March 10, 1302: Pope Boniface VIII sentences Italian poet and politician Dante Alighieri, author of the Divine Comedy, to be burned to death for political reasons. He avoided the fate by living in exile, but he never saw his wife again (see issue 70: Dante Alighieri).
March 10, 1528: Balthasar Hubmaier, called by his enemies "head and most important of the Anabaptists," is burned at the stake in Vienna after being deemed a heretic by a Roman Catholic court. In addition to his writings against Lutherans and Zwinglians, he penned one of the earliest arguments for religious toleration. Though other Anabaptist leaders rejected his pleas for a tolerant Christian government and judicious use of the sword, they adopted his arguments for adult baptism, tolerance, and free will (see issue 5: Anabaptists).
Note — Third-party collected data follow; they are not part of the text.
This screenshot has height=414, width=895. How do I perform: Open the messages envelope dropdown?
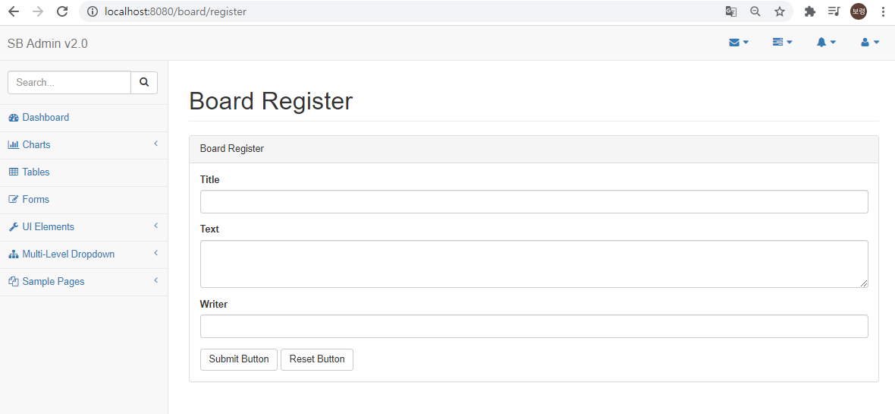[x=739, y=43]
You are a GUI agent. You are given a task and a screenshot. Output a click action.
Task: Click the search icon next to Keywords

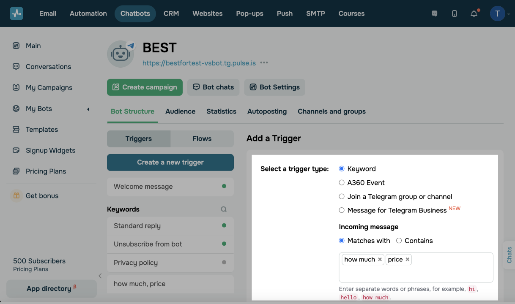click(224, 209)
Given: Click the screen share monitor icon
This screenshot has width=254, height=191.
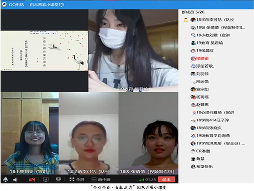Looking at the screenshot, I should pos(45,180).
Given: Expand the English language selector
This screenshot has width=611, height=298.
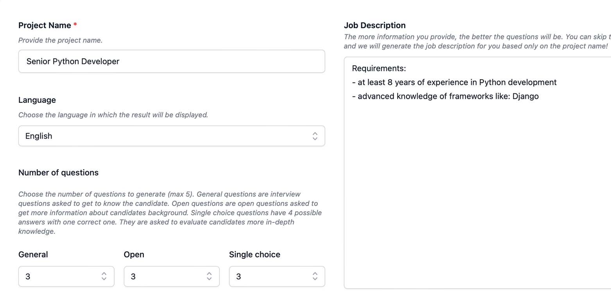Looking at the screenshot, I should 171,136.
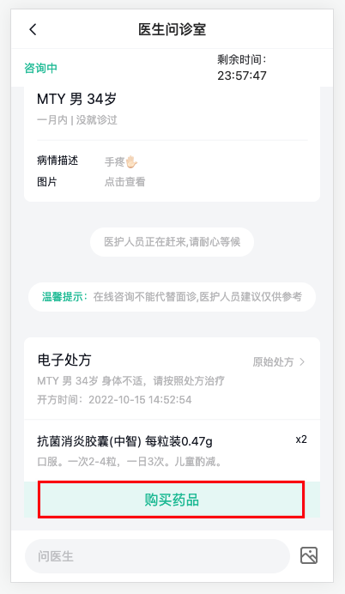345x594 pixels.
Task: Tap the 开方时间 timestamp line
Action: [114, 400]
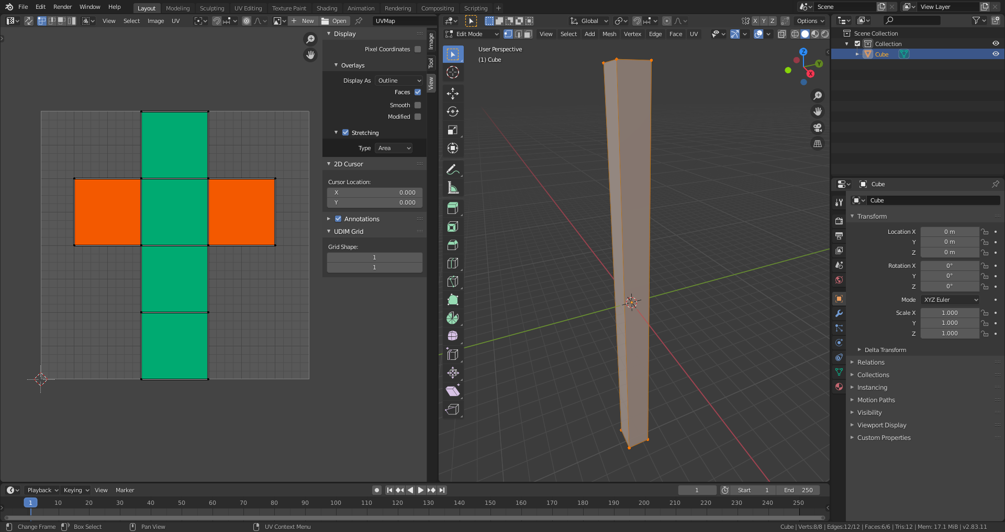Screen dimensions: 1005x532
Task: Hide the Cube object in the outliner
Action: click(x=996, y=54)
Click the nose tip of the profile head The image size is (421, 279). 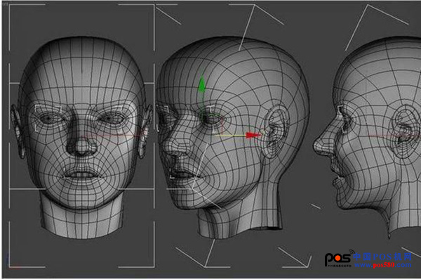[317, 147]

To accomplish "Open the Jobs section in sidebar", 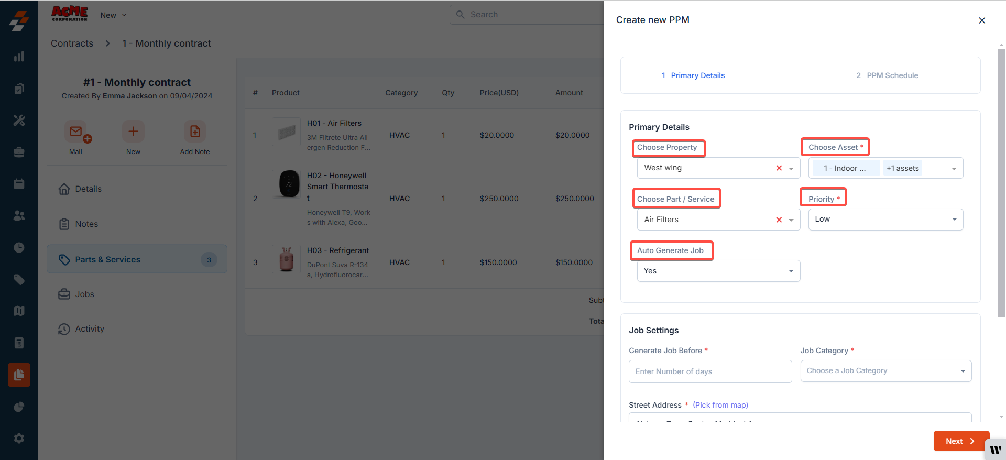I will point(84,294).
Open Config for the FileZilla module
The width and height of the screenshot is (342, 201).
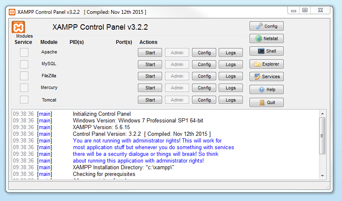coord(204,76)
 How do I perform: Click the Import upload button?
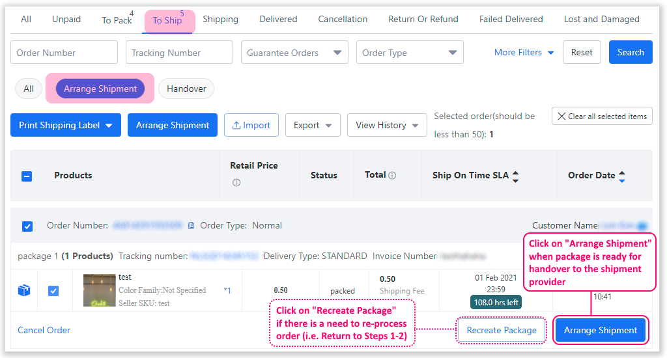pyautogui.click(x=251, y=125)
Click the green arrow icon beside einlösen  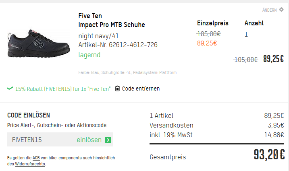pos(108,140)
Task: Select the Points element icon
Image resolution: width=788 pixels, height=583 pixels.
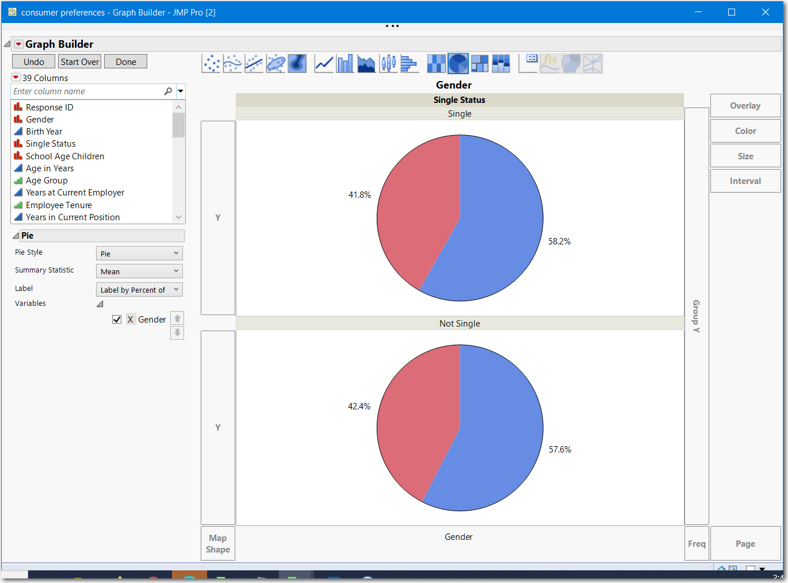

March 10, 1681: Charles II makes English Quaker William Penn sole proprietor of the colonial American territory known today as the state of Pennsylvania. Penn gave legal rights not only to Native Americans but also to persecuted Christians like the Mennonites.
March 10, 1748: John Newton, the captain of a slave ship, converts to Christianity during a huge storm at sea. He had been reading Thomas a Kempis's The Imitation of Christ, and was struck by a line about the "uncertain continuance of life." He eventually became an Anglican clergyman, the author of the famous hymn "Amazing Grace," and a zealous abolitionist (see issue 31: The Golden Age of Hymns).
March 10, 1880: Commissioner George S. Railton and seven women arrive in New York City to establish the Salvation Army in the United States (see issue 26: William and Catherine Booth).
March 10, 1898: George Mueller, English philanthropist and evangelist, dies. He, in his 93 years helped more than 10,000 English orphans.
March 10, 1913: Harriet Tubman, known as "Grandma Moses" for her work rescuing slaves and guiding them to the north on what was dubbed "the Underground Railroad," dies. Her 19 rescues (of about 300 slaves) were successful, she said, because God showed her the way. "'Twant me, 'twas the Lord," said the diminutive woman who herself escaped slavery. "I always told him, 'I trust to you. I don't know where to go or what to do, but I expect you to lead me,' and he always did" (see issue 62: Bound for Canaan).